Surproduction, concurrence, toute-puissance des éditeurs... Malgré une popularité croissante du secteur, les créateurs ont de plus en plus de mal à vivre de leur métier, ont souligné Les États généraux de la bande dessinée lors du Festival d’Angoulême.
En (léger) retard, on avait peur de ne pas avoir une place de libre samedi matin pour cette conférence des États généraux de la BD au Festival d’Angoulême, cherchant à alerter sur la précarisation croissante des auteurs. Sujet ô combien important puisque ce sont les premiers acteurs de la chaîne du livre. Heureusement pour nous, et malheureusement pour la profession, il n’y avait pas foule, seulement une trentaine de personnes dans une salle pouvant en accueillir 250. Certes les auteurs sont souvent en dédicace à cette heure-là. Tout de même, cela démontre la difficulté qu’ils ont à penser la dimension collective du métier.
- L’hypermarché d’Angoulême
Créés en 2014, Les États généraux de la bande dessinée, qui se sont constitués en association, lance chaque année une grande enquête quantitative pour, au-delà des présupposés, savoir exactement où en sont les créateurs. Les résultats sont encore plus inquiétants que ce qu’ils pensaient au départ et se dégradent, ont expliqué à la tribune Denis Bajram (Universal War One), Valérie Mangin (Alix Senator) et Benoît Peeters (Revoir Paris). Près de 1 500 personnes ont répondu en 2016. Ce qui permet de noter une féminisation croissante, « 27% de femmes », et une relative jeunesse « 56% des auteurs interrogés ont moins de 40 ans. La moyenne d’âge des femmes est de 34 ans, celle des hommes de 41 ans ».
C’est pour l’argent que ça se gâte. « En 2014, 53% des répondants ont un revenu inférieur au Smic annuel brut, dont 36% qui sont en dessous du seuil de pauvreté ». Pour les femmes, c’est encore pire : « 50% des autrices sous le seuil de pauvreté, 67% sous le SMIC annuel ». « En partie parce qu’elles sont en moyenne plus jeunes », note Valérie Mangin.

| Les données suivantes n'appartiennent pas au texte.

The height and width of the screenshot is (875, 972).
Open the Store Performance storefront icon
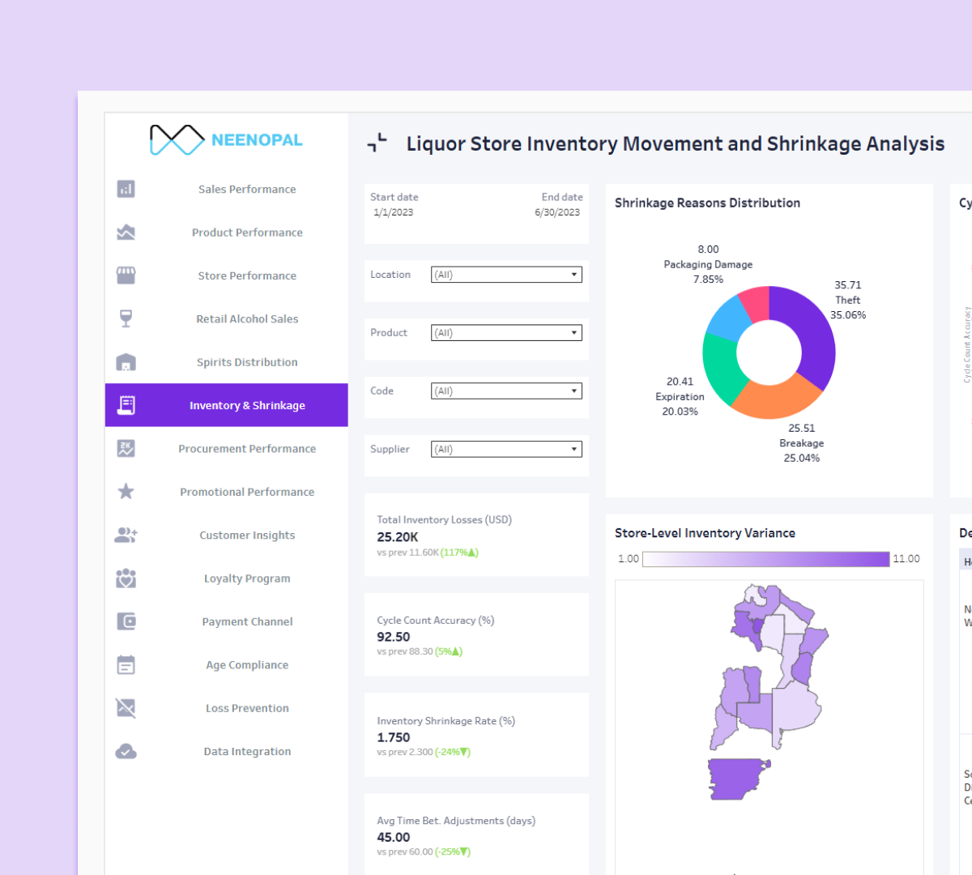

Difficile dans ces conditions de penser au futur. Un tiers ne cotise pas, 66% craignent que la situation se dégrade.
Les raisons de cette précarisation du métier sont plurielles et parfois inattendues. Sans surprise l’augmentation très forte des titres publiés, alors que la demande n’a pas autant suivi, a entraîné une baisse des ventes par album et donc une diminution des revenus. La plupart du temps, l’auteur touche seulement les avances sur livre et jamais de droits d’auteur. Benoît Peeters note également « l’effet pervers du roman graphique qui a permis d’abandonner le paiement à la page ». Cette révolution narrative entrée dans les mœurs a permis de sortir de la contrainte du 48 pages CC traditionnels à la Tintin mais oblige les auteurs à produire plus sans forcément être mieux payés. Résultat : un travail parfois pas complètement abouti graphiquement. Pour Benoît Peeters, « le dessin réaliste classique, qui demeure essentiel, est impraticable dans de telles conditions ».
Dans son ouvrage la Bande dessinée au tournant (éd. Les Impressions nouvelles), l’historien spécialiste Thierry Groensteen remarque « qu’après des années de communiqués triomphalistes, on se réveille avec la gueule de bois. Et c’est bien cette réputation en trompe-l’œil, entretenue par les médias, d’un secteur affichant une santé à toute épreuve, qui a entraîné la crise : elle a poussé de plus en plus d’acteurs à entrer sur ce marché et a incité les éditeurs à produire toujours plus ».